## Passage to read

Mobile Phones and Potential Security Threats
Rapidly growing technology means devices are getting smarter, especially in the mobile industry. Mobile phones are ever-evolving because of the AI integration and many other epic features. But that doesn’t mean that these devices, including computers, have foolproof security.
A study by Kaspersky in 2014 revealed that the in-lab detection technologies found 3.5 million malware on more than one million devices. This just further indicates how insecure these devices can be. Here are some threats that mobile phones and tablets face.
It’s common for mobile phones to leak data through “riskware” applications. These applications don’t check for security and are usually free to download and send personal and corporate data to remote servers.
This information can be used by cybercriminals as well. This is only one way of leaking data. If you want to gain maximum security, then only give permissions to those applications you find essential for optimal device functioning.
Stay back from installing apps that ask for more permissions than necessary.
Phishing attacks are the most common on mobile devices as they stay powered on all the time. CSO revealed that mobile users are prone to these attacks as they open and read emails in real-time.
These mobile users are more prone as the email application shows less information about the mails received to accommodate the screen’s size. If you find links in your emails, don’t open them. And don’t reply to unknown emails unless it is imperative.
Are you worried about malware leaking data and sending it to cybercriminals? Then listen to this: there is another threat called “Spyware” that hits closer to home. Usually, spyware isn’t malware sent by unknown attackers.
Instead, they are installed by coworkers, employers, and even by spouses to monitor someone’s activities and whereabouts. These stalking applications are designed in a way that they don’t require consent from the device user.

[Stored items]
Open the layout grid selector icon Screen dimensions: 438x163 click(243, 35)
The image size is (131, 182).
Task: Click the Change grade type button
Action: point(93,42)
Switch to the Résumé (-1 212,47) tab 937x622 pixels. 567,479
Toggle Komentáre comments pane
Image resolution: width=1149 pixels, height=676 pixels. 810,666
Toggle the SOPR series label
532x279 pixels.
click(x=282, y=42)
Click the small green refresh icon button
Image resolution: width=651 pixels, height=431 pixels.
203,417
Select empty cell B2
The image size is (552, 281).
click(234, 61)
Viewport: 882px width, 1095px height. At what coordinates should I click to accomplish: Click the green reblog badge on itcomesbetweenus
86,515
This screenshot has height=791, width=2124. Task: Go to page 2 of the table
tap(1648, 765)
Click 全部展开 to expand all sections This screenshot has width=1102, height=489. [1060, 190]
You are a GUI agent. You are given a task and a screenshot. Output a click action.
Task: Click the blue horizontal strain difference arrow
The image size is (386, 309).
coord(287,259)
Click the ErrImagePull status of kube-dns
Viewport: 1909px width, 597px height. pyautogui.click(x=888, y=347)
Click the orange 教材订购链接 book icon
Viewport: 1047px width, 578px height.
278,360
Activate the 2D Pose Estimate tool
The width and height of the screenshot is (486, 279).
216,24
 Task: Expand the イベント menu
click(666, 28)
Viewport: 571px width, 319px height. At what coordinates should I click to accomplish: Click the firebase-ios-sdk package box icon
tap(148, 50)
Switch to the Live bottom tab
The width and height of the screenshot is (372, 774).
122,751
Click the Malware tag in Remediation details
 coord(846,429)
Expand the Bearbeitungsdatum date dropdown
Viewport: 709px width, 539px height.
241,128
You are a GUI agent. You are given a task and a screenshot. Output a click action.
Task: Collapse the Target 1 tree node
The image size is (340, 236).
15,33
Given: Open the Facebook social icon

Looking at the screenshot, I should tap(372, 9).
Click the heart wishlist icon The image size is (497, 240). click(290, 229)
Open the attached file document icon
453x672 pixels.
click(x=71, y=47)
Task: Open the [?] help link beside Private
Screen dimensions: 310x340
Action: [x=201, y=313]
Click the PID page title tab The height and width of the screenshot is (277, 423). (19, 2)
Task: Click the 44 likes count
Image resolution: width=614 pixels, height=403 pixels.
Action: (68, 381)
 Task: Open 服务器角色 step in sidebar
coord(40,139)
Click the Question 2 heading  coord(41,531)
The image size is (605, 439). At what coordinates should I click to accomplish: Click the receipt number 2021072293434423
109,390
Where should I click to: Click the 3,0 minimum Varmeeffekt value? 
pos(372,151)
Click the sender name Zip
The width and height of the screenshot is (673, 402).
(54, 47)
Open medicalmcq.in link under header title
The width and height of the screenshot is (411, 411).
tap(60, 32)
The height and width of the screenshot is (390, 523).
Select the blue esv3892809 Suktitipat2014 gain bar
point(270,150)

## Set of tasks
a) Translate this sentence from the text on mobile phone security threats into Spanish: "It’s common for mobile phones to leak data through “riskware” applications."
b) Carry the text on mobile phone security threats further from its final sentence, in the same plain style.

## Results for each task
a) Es común que los teléfonos móviles filtren datos a través de aplicaciones de “riskware”.

b)
Through an extensive antivirus and malware detection program, the techniques used should depict how the spyware was installed and the purpose behind it.
Fragmented cryptography occurs when application developers lag in implementing robust encryption algorithms, or when they use it; they are weaker in nature. When the developers use weaker algorithms, they know the backdoors and all the vulnerabilities, which remain untouched even during the development phase.
So, any cybercriminal can easily exploit these loopholes and gain access to the device. Suppose attackers can’t crack the code. It doesn’t mean that the remaining flaws in the code could prevent attackers from using high-level functions to gain access to messages.
Therefore, the application developers need to be more careful while developing these algorithms to provide maximum security to the user.
It is impossible to create devices that can’t be breached. But that doesn’t mean that attackers’ attacks are unpreventable. All you need to be is smart enough to understand which applications to install, which type of applications to give permissions to, and what sort of permissions are to be provided.